• _Your assignment_:
The expected output is exactly the lines below, starting at the line with "This screenshot has width=1366, height=768." and ending at the line with "Task: Select the 漏网之鱼 policy row label", both included; no other line belongs in it.

(Records from a data source)
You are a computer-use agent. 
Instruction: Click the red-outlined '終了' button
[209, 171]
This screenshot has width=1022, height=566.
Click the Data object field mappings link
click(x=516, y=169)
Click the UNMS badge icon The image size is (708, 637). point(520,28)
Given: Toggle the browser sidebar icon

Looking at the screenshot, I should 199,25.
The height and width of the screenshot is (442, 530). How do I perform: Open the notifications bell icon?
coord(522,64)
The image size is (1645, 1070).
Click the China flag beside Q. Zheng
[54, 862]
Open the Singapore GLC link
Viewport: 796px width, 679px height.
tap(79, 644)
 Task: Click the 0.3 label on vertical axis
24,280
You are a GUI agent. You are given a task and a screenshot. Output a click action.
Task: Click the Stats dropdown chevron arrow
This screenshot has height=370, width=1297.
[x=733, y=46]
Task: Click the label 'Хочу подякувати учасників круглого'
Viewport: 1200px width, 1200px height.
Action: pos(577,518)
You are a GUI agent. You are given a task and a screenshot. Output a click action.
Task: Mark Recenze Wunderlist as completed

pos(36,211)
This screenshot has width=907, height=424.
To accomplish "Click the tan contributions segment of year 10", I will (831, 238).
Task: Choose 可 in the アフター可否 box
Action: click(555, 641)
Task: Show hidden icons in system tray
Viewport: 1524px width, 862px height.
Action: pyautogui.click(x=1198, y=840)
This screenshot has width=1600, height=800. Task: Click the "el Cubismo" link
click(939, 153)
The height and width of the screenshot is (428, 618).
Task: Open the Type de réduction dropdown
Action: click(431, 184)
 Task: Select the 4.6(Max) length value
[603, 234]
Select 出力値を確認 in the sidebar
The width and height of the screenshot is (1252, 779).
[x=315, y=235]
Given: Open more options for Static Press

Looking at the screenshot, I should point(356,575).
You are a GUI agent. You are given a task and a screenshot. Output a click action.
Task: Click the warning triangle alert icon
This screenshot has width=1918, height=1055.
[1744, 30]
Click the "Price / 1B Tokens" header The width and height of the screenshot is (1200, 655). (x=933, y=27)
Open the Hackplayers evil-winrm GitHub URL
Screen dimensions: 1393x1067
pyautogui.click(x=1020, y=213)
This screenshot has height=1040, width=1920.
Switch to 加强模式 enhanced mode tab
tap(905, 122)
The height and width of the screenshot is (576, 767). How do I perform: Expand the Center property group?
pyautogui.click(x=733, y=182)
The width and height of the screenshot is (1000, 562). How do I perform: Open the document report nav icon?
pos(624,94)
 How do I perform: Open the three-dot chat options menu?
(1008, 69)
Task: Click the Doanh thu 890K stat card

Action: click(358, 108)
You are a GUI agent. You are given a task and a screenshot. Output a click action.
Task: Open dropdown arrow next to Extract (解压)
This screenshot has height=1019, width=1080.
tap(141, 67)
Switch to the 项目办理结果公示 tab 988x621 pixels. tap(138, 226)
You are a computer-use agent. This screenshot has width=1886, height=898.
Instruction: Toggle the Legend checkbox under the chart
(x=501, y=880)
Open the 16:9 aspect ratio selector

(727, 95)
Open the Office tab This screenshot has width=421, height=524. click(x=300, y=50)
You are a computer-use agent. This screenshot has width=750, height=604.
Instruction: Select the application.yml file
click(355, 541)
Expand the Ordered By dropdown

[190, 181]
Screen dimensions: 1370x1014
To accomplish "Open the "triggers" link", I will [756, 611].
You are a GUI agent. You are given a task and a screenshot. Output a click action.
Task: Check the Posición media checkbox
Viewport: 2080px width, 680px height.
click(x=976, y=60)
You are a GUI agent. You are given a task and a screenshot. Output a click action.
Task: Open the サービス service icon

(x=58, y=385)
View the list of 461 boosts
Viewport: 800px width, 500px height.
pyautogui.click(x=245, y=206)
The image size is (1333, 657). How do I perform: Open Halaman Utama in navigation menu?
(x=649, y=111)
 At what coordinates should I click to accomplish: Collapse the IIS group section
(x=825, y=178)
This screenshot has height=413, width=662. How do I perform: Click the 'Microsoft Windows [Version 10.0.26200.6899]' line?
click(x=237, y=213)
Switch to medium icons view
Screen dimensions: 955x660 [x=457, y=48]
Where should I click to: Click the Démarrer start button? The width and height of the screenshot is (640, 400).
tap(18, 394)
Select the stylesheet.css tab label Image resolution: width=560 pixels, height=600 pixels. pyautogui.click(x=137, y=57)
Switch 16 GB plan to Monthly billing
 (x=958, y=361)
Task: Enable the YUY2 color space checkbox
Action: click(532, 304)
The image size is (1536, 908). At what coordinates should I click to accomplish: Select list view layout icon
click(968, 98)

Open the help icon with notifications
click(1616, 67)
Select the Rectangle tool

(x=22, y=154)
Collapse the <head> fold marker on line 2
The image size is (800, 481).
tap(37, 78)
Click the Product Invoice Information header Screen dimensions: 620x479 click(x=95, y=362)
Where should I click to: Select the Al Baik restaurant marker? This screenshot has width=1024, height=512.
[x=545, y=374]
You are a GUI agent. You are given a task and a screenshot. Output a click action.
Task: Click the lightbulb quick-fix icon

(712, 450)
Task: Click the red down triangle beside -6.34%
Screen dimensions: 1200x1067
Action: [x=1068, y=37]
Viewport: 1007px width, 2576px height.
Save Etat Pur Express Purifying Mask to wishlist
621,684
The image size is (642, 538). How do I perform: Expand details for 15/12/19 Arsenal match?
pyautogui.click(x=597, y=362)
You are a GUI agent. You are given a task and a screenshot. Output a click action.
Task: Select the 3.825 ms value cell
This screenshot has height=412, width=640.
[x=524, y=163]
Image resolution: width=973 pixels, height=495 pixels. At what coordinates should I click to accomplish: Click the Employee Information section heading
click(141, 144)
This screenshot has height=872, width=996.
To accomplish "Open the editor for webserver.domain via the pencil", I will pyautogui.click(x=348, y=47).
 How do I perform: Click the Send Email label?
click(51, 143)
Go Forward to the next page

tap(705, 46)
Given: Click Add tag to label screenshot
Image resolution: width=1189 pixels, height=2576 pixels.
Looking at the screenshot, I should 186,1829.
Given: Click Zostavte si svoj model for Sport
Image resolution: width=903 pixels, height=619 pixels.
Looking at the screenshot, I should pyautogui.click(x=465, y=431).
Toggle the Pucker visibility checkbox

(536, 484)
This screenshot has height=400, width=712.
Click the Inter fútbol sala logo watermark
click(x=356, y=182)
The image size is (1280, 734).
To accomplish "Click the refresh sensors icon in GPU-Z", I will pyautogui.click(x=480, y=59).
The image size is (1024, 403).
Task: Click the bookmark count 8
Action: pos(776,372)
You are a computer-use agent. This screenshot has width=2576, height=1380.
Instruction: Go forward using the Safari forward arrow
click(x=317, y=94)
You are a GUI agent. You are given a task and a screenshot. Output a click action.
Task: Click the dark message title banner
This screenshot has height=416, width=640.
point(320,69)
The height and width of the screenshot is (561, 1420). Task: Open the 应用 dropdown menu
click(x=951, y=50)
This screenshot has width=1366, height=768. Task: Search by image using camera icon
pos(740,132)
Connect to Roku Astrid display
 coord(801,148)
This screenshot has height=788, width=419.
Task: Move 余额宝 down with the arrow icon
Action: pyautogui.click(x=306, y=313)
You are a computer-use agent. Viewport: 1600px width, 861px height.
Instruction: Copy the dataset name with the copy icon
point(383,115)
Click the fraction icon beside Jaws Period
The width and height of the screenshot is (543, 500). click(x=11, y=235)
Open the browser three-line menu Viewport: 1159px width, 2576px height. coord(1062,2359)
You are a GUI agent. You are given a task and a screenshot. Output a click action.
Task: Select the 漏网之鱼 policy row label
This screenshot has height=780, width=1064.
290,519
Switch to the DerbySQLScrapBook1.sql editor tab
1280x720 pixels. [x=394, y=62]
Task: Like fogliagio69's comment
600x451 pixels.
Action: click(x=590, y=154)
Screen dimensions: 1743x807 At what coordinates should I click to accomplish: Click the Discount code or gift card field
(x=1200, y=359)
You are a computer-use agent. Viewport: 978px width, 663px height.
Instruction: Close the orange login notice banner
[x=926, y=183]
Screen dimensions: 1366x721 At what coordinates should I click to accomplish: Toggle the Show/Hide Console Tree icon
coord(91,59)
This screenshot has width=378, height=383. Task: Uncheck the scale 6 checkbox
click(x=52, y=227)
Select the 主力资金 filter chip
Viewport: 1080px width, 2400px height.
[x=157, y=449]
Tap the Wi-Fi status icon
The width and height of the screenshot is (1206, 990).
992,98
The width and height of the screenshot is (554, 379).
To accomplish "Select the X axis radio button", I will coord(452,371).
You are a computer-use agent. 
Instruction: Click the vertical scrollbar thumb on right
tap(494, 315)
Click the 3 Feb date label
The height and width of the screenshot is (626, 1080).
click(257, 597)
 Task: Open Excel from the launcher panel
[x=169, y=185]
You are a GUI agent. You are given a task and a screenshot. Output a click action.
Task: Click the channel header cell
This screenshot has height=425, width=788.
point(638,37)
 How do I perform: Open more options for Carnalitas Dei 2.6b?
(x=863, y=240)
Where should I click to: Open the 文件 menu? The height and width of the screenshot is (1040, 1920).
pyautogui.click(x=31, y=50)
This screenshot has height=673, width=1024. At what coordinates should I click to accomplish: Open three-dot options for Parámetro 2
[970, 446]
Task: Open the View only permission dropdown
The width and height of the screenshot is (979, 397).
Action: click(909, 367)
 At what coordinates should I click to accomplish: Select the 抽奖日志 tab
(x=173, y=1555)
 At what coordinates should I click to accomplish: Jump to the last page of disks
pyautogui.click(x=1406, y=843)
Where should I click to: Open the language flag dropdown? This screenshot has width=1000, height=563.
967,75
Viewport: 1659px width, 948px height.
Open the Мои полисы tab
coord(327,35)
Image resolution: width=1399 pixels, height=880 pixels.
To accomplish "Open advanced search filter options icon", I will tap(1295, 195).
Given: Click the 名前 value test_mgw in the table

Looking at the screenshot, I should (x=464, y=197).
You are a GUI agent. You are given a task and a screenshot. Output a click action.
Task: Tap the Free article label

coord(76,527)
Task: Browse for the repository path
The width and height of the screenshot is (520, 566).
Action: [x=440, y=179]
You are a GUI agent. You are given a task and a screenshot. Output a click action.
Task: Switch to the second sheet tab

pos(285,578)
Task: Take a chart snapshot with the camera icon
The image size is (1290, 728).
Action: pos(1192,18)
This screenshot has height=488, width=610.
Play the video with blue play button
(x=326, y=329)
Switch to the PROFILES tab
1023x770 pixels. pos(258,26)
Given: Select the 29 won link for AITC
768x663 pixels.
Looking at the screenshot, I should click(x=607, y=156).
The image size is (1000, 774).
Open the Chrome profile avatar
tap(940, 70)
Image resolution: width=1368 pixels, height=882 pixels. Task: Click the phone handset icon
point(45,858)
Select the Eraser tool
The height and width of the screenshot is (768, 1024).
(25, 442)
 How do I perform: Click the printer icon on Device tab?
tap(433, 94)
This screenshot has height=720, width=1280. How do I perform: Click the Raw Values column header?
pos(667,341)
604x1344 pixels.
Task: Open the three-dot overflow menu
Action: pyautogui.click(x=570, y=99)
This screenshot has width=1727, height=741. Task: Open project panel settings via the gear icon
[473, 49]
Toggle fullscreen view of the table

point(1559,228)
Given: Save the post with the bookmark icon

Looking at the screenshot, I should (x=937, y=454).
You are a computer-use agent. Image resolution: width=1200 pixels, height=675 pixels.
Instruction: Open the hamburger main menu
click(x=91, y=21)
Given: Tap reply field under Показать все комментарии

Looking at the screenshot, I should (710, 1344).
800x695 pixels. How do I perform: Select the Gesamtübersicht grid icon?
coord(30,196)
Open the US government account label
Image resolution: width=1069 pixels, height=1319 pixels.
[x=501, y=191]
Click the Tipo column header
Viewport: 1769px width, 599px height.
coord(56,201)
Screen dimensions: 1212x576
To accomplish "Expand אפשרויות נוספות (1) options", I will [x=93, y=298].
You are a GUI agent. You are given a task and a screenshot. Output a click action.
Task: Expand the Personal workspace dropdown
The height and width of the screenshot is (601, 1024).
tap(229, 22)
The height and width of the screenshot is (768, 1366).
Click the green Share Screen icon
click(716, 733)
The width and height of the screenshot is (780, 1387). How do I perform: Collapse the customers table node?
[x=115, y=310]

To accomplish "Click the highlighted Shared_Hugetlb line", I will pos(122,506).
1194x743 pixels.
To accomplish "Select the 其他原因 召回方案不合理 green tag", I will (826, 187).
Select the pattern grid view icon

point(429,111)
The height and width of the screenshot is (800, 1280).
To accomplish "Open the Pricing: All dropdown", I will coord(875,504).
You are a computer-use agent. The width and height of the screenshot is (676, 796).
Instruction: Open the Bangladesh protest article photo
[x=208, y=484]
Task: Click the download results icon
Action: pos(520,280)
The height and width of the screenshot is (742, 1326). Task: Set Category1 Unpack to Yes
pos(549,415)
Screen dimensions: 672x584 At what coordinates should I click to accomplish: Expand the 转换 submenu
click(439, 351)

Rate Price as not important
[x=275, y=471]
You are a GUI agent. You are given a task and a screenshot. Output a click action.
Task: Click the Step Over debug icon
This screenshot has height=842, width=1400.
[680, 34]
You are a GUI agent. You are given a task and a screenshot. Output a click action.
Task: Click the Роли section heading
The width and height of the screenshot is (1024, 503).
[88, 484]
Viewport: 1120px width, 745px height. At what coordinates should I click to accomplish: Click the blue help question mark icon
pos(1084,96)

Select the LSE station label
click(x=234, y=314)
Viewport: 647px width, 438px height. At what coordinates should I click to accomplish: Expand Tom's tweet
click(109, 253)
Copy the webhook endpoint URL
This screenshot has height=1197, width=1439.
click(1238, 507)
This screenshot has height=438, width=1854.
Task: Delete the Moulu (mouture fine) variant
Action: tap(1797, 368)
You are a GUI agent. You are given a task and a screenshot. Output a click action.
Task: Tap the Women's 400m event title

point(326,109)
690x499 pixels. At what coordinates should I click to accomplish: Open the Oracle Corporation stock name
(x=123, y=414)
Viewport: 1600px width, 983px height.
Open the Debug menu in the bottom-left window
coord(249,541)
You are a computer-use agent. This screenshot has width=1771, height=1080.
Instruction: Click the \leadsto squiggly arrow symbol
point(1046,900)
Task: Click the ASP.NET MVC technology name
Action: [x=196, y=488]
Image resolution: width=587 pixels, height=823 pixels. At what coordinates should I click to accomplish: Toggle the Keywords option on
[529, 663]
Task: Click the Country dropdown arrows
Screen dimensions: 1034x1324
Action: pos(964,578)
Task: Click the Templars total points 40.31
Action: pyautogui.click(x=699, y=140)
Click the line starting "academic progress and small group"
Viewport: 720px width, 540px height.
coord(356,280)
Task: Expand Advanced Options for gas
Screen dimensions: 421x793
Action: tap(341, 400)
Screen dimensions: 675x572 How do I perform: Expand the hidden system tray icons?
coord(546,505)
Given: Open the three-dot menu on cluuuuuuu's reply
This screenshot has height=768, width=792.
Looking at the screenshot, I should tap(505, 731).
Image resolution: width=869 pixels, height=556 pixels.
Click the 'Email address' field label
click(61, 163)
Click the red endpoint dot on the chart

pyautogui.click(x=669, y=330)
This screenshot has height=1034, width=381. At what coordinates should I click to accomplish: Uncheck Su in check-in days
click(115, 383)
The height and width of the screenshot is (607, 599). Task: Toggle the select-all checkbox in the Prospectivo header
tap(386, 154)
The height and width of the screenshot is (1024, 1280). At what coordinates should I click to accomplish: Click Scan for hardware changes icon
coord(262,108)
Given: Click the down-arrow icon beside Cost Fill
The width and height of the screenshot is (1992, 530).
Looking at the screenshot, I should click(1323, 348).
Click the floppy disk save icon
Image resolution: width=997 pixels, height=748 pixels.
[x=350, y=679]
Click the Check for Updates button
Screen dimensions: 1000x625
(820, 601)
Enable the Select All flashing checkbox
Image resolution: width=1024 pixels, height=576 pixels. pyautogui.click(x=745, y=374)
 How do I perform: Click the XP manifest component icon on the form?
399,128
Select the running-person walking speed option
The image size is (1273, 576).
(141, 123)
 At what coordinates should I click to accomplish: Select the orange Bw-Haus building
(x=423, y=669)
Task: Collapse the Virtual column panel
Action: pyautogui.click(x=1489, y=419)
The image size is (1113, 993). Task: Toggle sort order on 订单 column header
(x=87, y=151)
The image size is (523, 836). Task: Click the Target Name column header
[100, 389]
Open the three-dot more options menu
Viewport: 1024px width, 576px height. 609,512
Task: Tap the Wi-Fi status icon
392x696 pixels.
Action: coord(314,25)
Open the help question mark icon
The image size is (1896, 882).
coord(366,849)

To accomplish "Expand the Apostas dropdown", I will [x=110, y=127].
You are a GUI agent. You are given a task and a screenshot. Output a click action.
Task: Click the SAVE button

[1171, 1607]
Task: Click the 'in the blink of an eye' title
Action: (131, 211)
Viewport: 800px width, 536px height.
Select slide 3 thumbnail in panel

• _Answer space_:
This screenshot has width=1366, height=768. Task: Search by image using camera icon
pos(740,132)
Connect to Roku Astrid display
 coord(801,148)
This screenshot has height=788, width=419.
Task: Move 余额宝 down with the arrow icon
Action: pyautogui.click(x=306, y=313)
You are a computer-use agent. Viewport: 1600px width, 861px height.
Instruction: Copy the dataset name with the copy icon
point(383,115)
Click the fraction icon beside Jaws Period
The width and height of the screenshot is (543, 500). click(x=11, y=235)
Open the browser three-line menu Viewport: 1159px width, 2576px height. coord(1062,2359)
You are a GUI agent. You are given a task and a screenshot. Output a click action.
Task: Select the 漏网之鱼 policy row label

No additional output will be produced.